In the entries below, the lines from the one with "the top-right corner" through the one with "Task: Open the three-dot" are to be copied exactly; both ends count.

Saved data entries:
"""

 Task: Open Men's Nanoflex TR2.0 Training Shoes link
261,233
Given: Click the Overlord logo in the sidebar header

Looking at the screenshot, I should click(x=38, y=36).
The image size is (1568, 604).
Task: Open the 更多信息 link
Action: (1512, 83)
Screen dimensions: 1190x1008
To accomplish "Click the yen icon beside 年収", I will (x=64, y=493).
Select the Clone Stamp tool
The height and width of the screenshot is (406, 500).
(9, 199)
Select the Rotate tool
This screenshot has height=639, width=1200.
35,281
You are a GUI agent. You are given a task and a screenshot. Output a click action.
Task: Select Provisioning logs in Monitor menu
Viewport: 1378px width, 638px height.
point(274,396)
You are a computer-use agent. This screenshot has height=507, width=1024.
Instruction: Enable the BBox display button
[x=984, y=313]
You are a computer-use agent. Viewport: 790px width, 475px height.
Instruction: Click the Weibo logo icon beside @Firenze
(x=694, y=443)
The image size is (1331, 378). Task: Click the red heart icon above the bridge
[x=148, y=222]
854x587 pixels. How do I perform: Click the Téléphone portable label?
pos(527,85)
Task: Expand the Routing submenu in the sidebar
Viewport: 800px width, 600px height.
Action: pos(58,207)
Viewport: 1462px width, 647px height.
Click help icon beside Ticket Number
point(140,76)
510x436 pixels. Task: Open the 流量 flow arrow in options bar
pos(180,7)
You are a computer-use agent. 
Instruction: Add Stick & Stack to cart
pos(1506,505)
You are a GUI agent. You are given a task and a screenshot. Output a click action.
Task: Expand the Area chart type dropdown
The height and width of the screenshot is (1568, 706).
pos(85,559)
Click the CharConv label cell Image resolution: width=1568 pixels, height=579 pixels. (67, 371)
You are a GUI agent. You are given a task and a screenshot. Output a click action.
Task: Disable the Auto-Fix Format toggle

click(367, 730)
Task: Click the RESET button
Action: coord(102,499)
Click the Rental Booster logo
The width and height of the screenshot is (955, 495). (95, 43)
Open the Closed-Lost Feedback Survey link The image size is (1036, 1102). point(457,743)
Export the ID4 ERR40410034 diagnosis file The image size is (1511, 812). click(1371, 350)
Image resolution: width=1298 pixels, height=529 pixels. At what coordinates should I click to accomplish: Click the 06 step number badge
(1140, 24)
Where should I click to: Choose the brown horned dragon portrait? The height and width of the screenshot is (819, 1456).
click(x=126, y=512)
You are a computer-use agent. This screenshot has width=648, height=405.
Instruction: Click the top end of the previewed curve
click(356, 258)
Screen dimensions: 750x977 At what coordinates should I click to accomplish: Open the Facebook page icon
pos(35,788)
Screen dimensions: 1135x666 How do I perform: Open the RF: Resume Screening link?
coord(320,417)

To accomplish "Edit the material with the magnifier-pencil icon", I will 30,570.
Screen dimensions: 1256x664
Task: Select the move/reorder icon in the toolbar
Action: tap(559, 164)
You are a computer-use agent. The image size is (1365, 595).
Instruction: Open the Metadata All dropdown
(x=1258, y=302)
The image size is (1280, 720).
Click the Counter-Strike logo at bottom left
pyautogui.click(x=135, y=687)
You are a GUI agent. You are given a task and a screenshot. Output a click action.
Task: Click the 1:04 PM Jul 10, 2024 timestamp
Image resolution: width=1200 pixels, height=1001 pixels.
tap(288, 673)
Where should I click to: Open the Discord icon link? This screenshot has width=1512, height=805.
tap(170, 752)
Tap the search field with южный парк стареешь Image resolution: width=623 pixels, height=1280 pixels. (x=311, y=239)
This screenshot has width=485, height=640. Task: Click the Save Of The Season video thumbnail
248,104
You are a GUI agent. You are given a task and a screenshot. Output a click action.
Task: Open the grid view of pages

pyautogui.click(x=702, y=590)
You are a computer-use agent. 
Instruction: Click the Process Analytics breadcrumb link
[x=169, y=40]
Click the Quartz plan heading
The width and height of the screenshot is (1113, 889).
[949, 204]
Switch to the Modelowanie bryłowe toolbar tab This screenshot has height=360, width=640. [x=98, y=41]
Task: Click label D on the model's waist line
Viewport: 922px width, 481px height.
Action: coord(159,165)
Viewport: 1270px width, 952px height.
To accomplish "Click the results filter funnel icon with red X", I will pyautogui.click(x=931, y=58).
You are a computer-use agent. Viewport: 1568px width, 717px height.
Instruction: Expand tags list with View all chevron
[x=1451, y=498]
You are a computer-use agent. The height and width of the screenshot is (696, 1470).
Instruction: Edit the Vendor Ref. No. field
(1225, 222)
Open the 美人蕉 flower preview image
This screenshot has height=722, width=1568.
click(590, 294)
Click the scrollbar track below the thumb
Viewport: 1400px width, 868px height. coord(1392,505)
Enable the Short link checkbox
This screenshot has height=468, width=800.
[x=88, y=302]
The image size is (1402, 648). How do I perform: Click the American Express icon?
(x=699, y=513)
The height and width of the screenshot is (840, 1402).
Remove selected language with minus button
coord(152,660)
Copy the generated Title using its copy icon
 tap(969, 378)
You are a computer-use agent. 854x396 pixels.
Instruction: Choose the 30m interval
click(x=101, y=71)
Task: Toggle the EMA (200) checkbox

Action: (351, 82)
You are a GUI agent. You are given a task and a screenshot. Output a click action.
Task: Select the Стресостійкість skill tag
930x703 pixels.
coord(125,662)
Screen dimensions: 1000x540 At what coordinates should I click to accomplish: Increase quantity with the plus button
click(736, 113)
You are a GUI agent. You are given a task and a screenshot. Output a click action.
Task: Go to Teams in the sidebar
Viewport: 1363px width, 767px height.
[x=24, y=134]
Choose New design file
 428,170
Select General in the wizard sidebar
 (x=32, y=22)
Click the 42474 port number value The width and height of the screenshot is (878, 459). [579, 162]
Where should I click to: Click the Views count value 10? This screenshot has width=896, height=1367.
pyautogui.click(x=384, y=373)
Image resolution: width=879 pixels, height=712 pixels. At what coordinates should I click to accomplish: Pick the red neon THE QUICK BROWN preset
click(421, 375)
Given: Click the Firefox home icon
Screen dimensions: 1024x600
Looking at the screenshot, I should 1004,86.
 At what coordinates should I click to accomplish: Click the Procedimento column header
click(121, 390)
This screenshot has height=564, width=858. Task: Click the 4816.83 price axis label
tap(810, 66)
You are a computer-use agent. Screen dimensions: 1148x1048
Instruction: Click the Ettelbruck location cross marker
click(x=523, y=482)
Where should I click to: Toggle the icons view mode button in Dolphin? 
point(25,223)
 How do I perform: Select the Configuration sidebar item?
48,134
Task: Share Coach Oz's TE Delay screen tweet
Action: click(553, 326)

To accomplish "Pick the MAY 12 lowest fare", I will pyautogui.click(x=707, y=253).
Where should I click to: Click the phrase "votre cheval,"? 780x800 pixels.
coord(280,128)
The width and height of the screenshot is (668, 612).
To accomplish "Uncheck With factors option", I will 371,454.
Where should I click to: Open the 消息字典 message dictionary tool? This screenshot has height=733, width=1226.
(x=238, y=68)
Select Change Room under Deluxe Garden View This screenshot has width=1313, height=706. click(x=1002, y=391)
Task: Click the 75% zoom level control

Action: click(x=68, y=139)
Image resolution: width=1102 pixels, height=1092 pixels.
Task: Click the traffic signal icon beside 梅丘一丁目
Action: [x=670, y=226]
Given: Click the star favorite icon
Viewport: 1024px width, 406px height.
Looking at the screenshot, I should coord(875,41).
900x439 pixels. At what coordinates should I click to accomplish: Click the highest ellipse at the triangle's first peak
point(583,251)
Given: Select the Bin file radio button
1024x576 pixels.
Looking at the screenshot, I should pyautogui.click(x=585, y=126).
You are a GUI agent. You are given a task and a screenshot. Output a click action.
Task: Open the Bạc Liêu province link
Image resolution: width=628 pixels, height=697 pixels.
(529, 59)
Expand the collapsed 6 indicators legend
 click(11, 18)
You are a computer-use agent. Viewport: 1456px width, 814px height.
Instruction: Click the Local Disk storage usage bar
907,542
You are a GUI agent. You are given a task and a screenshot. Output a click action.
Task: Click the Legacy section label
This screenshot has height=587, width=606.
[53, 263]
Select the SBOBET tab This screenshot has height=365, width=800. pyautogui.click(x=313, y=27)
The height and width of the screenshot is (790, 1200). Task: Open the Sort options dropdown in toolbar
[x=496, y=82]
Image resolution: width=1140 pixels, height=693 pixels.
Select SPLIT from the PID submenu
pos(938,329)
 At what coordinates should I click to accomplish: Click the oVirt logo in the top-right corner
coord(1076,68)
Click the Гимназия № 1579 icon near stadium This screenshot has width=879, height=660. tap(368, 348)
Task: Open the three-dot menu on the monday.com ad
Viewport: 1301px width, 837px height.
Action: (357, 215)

"""

Solution to this task:
 At what coordinates should I click to accomplish: Click the oVirt logo in the top-right corner
coord(1076,68)
Click the Гимназия № 1579 icon near stadium This screenshot has width=879, height=660. tap(368, 348)
Task: Open the three-dot menu on the monday.com ad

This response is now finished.